We bought a heartbeat droppler machine this time around. It gives me the best piece of mind to hear that baby's heartbeat each and every day. I have limited myself to once a day but for those minutes that i am laying down with 2 kids jumping around the bed singing and the dogs are running around barking, I am at ease.
Having children is one of the most incredible experiences that we are allowed to experience in this life. I am so fortunate to be able to have 2 amazing children already! I will never forget and always mourn that lose of our 3rd baby. The wonder of what it could have and would have become is forever a mystery.
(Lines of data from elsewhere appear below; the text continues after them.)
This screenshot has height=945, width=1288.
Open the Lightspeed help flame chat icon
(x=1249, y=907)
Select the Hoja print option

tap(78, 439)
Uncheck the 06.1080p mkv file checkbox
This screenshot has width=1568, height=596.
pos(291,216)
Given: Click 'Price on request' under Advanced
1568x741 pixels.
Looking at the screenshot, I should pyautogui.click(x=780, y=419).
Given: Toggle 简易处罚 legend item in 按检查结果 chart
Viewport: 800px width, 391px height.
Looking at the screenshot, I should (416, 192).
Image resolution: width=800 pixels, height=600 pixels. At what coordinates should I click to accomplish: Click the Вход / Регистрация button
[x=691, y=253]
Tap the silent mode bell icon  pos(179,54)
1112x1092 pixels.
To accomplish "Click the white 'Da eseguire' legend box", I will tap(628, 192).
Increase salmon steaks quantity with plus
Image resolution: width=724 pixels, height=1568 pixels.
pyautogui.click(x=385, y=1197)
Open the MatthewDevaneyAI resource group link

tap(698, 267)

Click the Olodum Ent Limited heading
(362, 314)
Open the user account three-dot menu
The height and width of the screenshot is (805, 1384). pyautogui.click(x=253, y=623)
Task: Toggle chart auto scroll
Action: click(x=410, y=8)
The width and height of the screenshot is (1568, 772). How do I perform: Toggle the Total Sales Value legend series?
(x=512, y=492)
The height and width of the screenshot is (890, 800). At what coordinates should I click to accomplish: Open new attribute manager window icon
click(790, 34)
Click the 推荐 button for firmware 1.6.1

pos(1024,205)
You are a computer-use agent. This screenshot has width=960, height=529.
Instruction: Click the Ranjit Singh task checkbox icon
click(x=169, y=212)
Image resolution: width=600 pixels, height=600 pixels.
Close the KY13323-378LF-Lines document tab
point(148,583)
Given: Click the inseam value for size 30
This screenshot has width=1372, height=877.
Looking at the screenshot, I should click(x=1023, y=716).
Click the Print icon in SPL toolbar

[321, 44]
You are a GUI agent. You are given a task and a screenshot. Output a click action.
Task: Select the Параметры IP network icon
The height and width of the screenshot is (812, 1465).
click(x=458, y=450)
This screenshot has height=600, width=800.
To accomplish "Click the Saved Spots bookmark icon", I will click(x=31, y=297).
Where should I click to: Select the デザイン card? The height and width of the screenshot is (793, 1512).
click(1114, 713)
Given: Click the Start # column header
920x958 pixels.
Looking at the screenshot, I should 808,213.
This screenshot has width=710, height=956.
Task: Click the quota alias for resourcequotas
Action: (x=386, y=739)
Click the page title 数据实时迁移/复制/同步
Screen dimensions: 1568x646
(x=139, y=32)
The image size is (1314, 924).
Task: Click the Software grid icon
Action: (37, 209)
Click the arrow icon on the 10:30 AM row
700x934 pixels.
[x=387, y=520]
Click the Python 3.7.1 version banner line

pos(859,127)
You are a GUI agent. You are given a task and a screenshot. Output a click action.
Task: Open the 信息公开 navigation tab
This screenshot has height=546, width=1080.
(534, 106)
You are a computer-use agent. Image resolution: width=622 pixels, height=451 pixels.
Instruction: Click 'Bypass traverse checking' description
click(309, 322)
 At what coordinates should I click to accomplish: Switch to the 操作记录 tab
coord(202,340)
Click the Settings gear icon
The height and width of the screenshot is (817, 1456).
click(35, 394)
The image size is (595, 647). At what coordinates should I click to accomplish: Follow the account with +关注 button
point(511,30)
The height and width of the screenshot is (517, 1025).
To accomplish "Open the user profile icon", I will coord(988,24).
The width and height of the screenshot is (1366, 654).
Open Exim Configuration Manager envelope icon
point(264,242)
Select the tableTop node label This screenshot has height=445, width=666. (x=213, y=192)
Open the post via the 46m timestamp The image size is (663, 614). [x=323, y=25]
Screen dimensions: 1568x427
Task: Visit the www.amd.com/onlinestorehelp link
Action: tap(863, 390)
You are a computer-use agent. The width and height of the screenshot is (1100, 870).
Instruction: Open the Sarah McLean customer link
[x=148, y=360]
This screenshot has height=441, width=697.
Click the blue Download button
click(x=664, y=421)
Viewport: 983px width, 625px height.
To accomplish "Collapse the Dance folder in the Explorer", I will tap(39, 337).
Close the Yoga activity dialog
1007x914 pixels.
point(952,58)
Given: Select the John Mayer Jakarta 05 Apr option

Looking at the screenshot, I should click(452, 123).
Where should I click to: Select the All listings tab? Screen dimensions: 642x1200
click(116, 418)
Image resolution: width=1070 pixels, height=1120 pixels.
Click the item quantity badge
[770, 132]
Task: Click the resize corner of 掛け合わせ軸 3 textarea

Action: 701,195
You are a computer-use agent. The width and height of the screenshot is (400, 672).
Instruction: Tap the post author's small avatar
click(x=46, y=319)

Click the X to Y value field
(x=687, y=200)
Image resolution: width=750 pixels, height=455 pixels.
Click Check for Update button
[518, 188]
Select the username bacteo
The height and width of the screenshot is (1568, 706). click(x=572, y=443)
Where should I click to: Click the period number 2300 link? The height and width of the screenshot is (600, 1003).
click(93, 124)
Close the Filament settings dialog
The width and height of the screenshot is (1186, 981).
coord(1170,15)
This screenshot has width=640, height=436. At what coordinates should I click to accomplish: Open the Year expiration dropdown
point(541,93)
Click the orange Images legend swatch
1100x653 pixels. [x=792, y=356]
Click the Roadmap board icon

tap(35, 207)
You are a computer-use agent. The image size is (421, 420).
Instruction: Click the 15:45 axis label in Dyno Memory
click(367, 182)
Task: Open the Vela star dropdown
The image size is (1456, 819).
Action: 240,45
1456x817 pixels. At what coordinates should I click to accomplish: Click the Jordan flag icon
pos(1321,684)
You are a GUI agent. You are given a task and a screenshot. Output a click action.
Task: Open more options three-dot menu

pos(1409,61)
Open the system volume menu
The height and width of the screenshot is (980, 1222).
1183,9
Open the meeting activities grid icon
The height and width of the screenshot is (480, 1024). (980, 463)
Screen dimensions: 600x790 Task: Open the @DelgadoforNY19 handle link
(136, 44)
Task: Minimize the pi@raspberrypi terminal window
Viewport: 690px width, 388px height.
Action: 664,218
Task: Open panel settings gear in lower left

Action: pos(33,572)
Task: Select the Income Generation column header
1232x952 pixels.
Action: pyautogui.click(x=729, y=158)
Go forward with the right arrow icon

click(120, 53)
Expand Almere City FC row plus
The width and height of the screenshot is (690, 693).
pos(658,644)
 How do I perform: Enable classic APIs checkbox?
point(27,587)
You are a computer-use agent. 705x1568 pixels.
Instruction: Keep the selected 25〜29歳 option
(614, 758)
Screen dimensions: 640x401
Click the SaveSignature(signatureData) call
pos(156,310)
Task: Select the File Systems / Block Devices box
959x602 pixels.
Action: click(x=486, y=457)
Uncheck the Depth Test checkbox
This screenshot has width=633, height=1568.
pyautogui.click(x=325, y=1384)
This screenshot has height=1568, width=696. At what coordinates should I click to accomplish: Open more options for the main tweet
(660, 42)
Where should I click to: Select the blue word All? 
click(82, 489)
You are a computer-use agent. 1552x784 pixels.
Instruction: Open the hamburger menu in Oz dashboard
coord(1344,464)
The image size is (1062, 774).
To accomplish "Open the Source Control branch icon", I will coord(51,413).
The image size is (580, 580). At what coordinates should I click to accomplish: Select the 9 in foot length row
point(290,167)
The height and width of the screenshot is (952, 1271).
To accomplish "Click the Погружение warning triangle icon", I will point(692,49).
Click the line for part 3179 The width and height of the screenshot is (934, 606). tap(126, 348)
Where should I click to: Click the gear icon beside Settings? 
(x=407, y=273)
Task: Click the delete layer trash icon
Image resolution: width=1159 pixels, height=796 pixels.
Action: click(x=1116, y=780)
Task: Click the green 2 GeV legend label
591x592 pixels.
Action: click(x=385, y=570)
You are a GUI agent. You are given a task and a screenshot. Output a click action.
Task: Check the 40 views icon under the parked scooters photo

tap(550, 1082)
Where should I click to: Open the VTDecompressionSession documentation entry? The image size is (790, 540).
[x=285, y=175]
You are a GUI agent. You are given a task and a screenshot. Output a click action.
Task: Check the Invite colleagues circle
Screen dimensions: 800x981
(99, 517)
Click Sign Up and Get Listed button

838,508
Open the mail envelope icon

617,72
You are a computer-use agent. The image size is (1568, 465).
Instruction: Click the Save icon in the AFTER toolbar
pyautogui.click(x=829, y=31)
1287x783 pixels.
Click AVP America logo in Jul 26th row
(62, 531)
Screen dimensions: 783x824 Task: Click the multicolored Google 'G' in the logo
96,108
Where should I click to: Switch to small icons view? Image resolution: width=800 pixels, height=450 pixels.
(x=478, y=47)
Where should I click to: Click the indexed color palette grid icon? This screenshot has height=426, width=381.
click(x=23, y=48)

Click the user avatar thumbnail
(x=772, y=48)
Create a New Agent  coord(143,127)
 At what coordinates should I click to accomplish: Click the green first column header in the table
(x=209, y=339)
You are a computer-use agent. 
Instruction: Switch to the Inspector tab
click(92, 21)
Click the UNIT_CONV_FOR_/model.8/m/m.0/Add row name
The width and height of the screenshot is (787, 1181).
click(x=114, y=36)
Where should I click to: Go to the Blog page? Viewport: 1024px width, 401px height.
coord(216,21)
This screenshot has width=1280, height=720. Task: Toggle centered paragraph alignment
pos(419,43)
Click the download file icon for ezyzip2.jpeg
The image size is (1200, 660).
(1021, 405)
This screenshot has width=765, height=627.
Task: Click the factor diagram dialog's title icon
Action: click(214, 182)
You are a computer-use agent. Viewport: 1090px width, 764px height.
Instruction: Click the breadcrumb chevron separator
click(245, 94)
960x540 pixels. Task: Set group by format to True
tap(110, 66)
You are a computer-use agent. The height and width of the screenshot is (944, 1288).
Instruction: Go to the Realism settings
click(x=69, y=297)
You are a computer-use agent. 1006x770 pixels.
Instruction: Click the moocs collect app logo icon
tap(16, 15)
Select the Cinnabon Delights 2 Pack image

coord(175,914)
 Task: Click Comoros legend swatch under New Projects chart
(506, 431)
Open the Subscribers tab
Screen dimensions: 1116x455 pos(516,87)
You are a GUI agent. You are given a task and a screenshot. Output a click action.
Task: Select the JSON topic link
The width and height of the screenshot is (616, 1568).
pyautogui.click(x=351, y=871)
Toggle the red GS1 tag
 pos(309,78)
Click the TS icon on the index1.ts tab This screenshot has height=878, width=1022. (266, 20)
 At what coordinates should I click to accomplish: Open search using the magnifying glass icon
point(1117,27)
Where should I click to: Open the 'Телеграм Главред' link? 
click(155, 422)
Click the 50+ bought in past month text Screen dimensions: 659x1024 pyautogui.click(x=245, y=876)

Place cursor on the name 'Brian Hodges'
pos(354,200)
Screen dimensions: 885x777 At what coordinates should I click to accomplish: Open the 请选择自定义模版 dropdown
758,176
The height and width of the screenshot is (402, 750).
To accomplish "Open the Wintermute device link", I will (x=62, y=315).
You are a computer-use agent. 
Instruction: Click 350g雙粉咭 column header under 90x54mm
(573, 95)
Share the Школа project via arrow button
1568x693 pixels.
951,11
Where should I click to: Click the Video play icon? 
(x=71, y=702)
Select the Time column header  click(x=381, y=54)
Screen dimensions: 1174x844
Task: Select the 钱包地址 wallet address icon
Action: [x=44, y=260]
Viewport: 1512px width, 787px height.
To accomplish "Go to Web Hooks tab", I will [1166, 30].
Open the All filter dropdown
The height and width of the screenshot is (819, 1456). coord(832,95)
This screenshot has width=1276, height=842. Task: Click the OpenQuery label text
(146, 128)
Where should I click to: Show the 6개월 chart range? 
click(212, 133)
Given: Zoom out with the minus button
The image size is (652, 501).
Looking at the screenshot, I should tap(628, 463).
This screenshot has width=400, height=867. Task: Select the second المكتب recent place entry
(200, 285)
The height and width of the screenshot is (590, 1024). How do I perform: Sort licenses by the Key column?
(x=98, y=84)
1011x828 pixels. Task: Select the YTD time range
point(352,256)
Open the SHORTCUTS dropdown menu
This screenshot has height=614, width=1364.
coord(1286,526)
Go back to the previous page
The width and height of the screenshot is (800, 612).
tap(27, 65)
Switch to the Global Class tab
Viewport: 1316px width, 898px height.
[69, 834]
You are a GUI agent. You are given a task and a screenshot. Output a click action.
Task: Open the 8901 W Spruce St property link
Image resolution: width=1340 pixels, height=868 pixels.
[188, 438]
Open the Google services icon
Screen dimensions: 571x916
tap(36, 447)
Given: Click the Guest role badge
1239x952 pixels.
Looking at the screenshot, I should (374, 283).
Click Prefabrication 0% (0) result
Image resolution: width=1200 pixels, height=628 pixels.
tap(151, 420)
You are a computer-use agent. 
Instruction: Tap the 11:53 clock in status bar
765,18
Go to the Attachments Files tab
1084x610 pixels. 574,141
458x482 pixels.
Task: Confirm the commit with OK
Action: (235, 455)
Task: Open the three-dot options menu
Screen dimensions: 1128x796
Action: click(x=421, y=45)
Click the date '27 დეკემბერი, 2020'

With pregnancy in general emotions are extremely high and I cry all the time. I don't cry anymore for what was lost. I cry for the amazing blessings we already have. I cry about 25 times a day. Not scrunched face, nasty cry - the blurry eye, sniffling cry. I thank the Lord everyday for giving me this amazing man who is okay with eating leftovers and frozen meals while driving an almost 10 year old car so that I can stay home with our girls. I am thankful for 2 incredibly smart and sassy girls that make my day go by in the blink of an eye. I am thankful for a Nunna and Papa that help whenever we need it and love our girls fiercely. I am thankful for the little one we lose for the ability to connect with others that have lost and realize how really fortunate I am. Lastly, I am thankful for this little one growing in my belly. I am thankful for the morning puking to ease my daily fears that we might lose him/her. I am thankful for EVER.SINGLE.STRETCHMARK. How awesome are free tattoos?!
Please keep our family in your thoughts and prayers during this incredible journey!